02. Dezember 2004, Ingo Froeschmann. Wie das Wissenschaftsmagazin Nature in seiner heutigen Ausgabe berichtet, sind die äußeren Bereiche des Sonnensystems möglicherweise vor langer Zeit durch eine Begegnung mit einem anderen Stern verformt worden, bei dem sich beide Planetensysteme wie Kreissägen ineinander verzahnten.

Simulation der Beinahekollision zweier Sonnensysteme (Quelle: S.Kenyon, CfA)
Wenn sich diese dramatische Begegnung tatsächlich zugetragen haben sollte, könnten sich in unserem Sonnensystem Körper eines anderen Planetensystems befinden. Dieses Szenario wurde entworfen, um einige unerklärte Beobachtungen im Sonnensystem zu erklären, basiert aber auf Spekulationen tatsächlicher Begebenheiten. Computersimulationen legen nahe, dass es kurz nach der Entstehung des Sonnensystems vor 4,5 Milliarden Jahren zu Begegnungen mit anderen Sternen kommen konnte.

„Es ist möglich, dass einige Objekte in unserem Sonnensystem entstanden, als sie einen anderen Stern umkreisten,“ sagt Scott Kenyon vom Smithsonian Astrophysical Observatory.

Es gibt keine greifbaren Beweise für einen Beinahezusammenstoß mit einem anderen Stern, aber viele Astronomen nehmen an, dass die Sonne in zusammen mit anderen Sternen aus derselben Gaswolke geboren wurde, die übliche Entstehungsart für Sterne.

Es ist denkbar, dass sich während dieser chaotischen frühen Zeit, als sich Planeten, Kometen und Asteroiden formten, einige Sterne gefährlich nah kamen. Eine Reihe von Studien verwendet diese Theorie um die Struktur des Sonnensystems oder die Entstehung von Planeten zu erklären.

Das neue Computermodell zeigt, wie junge Planeten auf kreisförmigen Umlaufbahnen durch die Gravitation einer Begegnung auf elliptische Bahnen geschoben werden, die nun zu weit entfernt sind, als dass sie mit heutigen Mitteln beobachtet werden könnten. Die gleiche Begegnung könnte auch den scharfen äußeren Rand des Kuiper Gürtels geformt haben, eine Region eisiger Objekte jenseits der Umlaufbahn des Neptun.

Ein Anstoß für das Modell war die Erklärung von Sedna, einer Welt weit jenseits der Umlaufbahn des Pluto, die im vergangenen Jahr entdeckt wurde. Sedna hat einen stark elliptischen Orbit der sich komplett außerhalb des Kuiper Gürtels befindet. Astronomen wissen nicht wie Sedna auf diese Umlaufbahn, aber die Begegnung mit einem anderen Stern könnte der Grund sein.

Kenyon und sein Kollege Benjamin Bromley von der University of Utah stellten einige Berechnungen an. Die Beinahekollision müsste passiert sein, als unsere Sonne mindestens 30 Millionen Jahre und höchstens etwa 200 Millionen Jahre alt war. Die größte Annäherung der Sterne müsste etwa 22,5 bis 30,5 Milliarden Kilometer betragen haben. Bei dieser Entfernung wäre der äußere Kuiper Gürtel beeinflusst worden, ohne die Bahnen der inneren Planeten zu verändern.
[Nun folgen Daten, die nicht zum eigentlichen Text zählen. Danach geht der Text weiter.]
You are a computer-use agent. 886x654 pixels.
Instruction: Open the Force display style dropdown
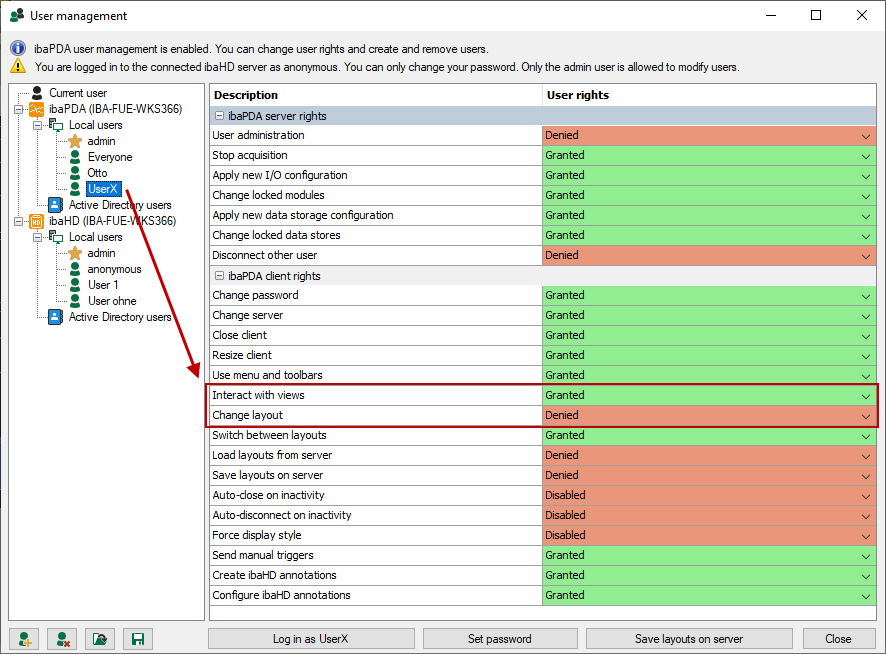865,536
Die Gravitation des vorbei wandernden Sterns hätte einige Objekte aus dem Sonnensystem gefegt, und gleichzeitig fremde Objekte, vielleicht sogar von Planetengröße, übergeben.

„Es gibt aber noch andere Erklärungen um Sedna an seinen Platz zu kriegen,“ sagt Mike Brown, Leiter des Teams des California Institute of Technology, das Sedna entdeckte. „Die neue Studie erklärt sehr gut, wie Sedna zu seiner extremen Umlaufbahn gekommen sein könnte, aber es ist nicht die einzig mögliche Erklärung.“

Es ist auch möglich, dass Sedna von einem erdgroßen Objekt, dass sich nicht mehr im Kuiper Gürtel befindet, in seine Bahn gebracht wurde.

"Das Problem ist natürlich, dass wir nur ein Objekt haben, für das wir eine große Zahl von Erklärungen liefern können, aber beweisen können wir sie nicht," sagt Brown. "Die Lösung ist weiter zu suchen und weitere Objekte zu finden."  
Quelle: Space.com zur Startseite...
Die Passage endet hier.